#### PROVIDED DATA ####

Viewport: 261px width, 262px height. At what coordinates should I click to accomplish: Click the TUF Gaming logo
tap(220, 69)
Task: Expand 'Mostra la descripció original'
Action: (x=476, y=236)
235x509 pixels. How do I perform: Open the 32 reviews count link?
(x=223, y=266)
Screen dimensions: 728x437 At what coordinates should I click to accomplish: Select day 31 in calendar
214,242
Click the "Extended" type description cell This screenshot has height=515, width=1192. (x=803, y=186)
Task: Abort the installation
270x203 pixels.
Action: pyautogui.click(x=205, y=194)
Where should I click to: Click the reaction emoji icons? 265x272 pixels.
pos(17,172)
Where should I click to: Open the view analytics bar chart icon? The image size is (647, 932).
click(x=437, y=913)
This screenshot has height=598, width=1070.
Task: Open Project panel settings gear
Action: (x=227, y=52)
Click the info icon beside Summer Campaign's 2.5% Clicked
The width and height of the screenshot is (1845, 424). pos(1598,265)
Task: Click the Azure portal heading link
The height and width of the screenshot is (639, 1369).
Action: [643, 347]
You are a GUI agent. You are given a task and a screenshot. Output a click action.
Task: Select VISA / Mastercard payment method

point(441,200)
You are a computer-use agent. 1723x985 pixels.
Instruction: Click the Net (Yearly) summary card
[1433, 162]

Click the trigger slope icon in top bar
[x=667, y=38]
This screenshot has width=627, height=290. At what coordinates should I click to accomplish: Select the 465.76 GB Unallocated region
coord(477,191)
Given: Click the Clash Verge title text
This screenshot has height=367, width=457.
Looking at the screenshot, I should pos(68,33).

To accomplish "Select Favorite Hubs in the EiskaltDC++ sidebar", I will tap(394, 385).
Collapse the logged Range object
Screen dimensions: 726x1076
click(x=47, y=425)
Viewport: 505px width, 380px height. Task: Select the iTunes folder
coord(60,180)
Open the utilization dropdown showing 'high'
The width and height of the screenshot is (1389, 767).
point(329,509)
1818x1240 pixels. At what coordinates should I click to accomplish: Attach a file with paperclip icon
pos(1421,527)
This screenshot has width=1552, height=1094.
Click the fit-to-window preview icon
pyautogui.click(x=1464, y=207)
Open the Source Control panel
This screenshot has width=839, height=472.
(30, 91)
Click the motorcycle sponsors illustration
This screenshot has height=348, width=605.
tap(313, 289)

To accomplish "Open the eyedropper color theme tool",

####

- TASK:
Quote the entries above word for word, beginning with the first line and ending after the line that contains "Action: [643, 347]".

- RESULT FOR THIS EXERCISE:
Viewport: 261px width, 262px height. At what coordinates should I click to accomplish: Click the TUF Gaming logo
tap(220, 69)
Task: Expand 'Mostra la descripció original'
Action: (x=476, y=236)
235x509 pixels. How do I perform: Open the 32 reviews count link?
(x=223, y=266)
Screen dimensions: 728x437 At what coordinates should I click to accomplish: Select day 31 in calendar
214,242
Click the "Extended" type description cell This screenshot has height=515, width=1192. (x=803, y=186)
Task: Abort the installation
270x203 pixels.
Action: pyautogui.click(x=205, y=194)
Where should I click to: Click the reaction emoji icons? 265x272 pixels.
pos(17,172)
Where should I click to: Open the view analytics bar chart icon? The image size is (647, 932).
click(x=437, y=913)
This screenshot has height=598, width=1070.
Task: Open Project panel settings gear
Action: (x=227, y=52)
Click the info icon beside Summer Campaign's 2.5% Clicked
The width and height of the screenshot is (1845, 424). pos(1598,265)
Task: Click the Azure portal heading link
The height and width of the screenshot is (639, 1369).
Action: [643, 347]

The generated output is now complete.